1. Una planta, un tejido ó una célula transgénicos, donde el transgene es un ácido nucleico que codifica para la proteína tumoral 2 traduccionalmente controlada (TCTP2).

2. Una planta, un tejido ó una célula transgénicos, donde el transgene es un ácido nucleico que codifica para la proteína tumoral 2 traduccionalmente controlada de Arabidopsis thaliana (AtTCTP2) que tiene la SEQ. ID. No.28.

3. La planta, tejido o célula transgénica de la reivindicación 1 caracterizada además porque la secuencia de ácido nucleico que codifica para la AtTCTP2 está incluida como ORF, unida operacionalmente a un promotor homólogo ó heterólogo para inducir su sobre expresión o está incluida como locus genómico.

4. La planta, tejido o célula transgénica de la reivindicación 1 ó 2 caracterizada además porque durante su desarrollo presenta una tasa de diferenciación celular y de organogénesis mayor que la que tiene el tipo silvestre.

5. Un cultivo de plantas transgénicas de conformidad con la reivindicación 1, 2 ó 3, caracterizado porque presenta un aumento en la regeneración de plántulas.

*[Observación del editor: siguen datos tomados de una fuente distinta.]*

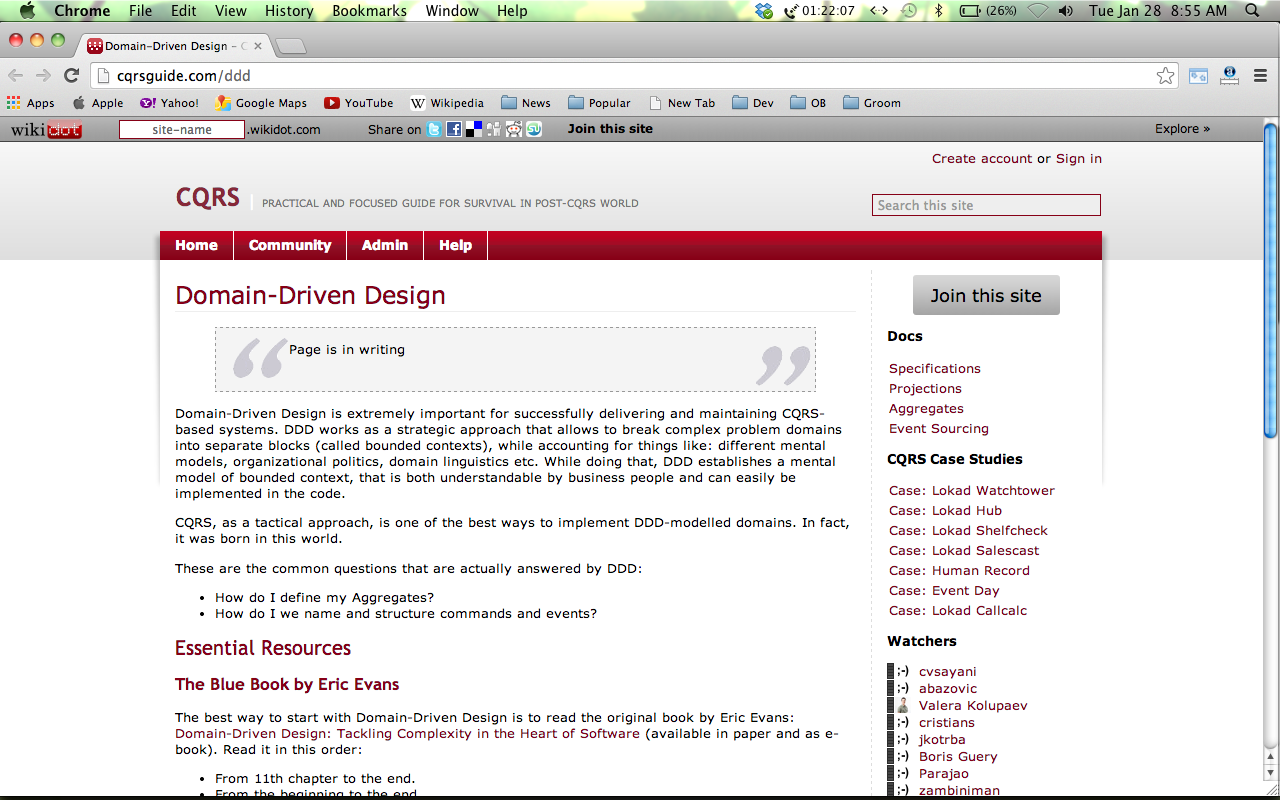
Task: Bookmark this page with the star icon
Action: (1165, 75)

6. Un método para obtener plantas transgénicas caracterizadas por tener una capacidad de diferenciación mayor al tipo silvestre o a la planta correspondiente no transgénica y una capacidad de regeneración de plántulas 55% mayor a la capacidad que tiene el tipo silvestre o a la planta correspondiente no transgénica, que comprende: a) Introducir en dicha planta un DNA que codifica la proteína tumoral 2 traduccionalmente controlada (AtTCTP2) que tiene la SEQ. ID. No.28. b) Propagar la planta verificando la estabilidad de la expresión del transgene.

7. Un método para obtener plantas transgénicas caracterizadas por tener una capacidad de diferenciación mayor al tipo silvestre o a la planta correspondiente no transgénica y una capacidad de regeneración de plántulas 55% mayor a la capacidad que tiene el tipo silvestre o a la planta correspondiente no transgénica, que comprende: a) Transformar dicha planta con un vector de expresión que comprende un DNA que codifica a la proteína tumoral 2 traduccionalmente controlada (AtTCTP2) que tiene la SEQ. ID. No.2

8. b) Propagar la planta verificando la estabilidad de la expresión del transgene.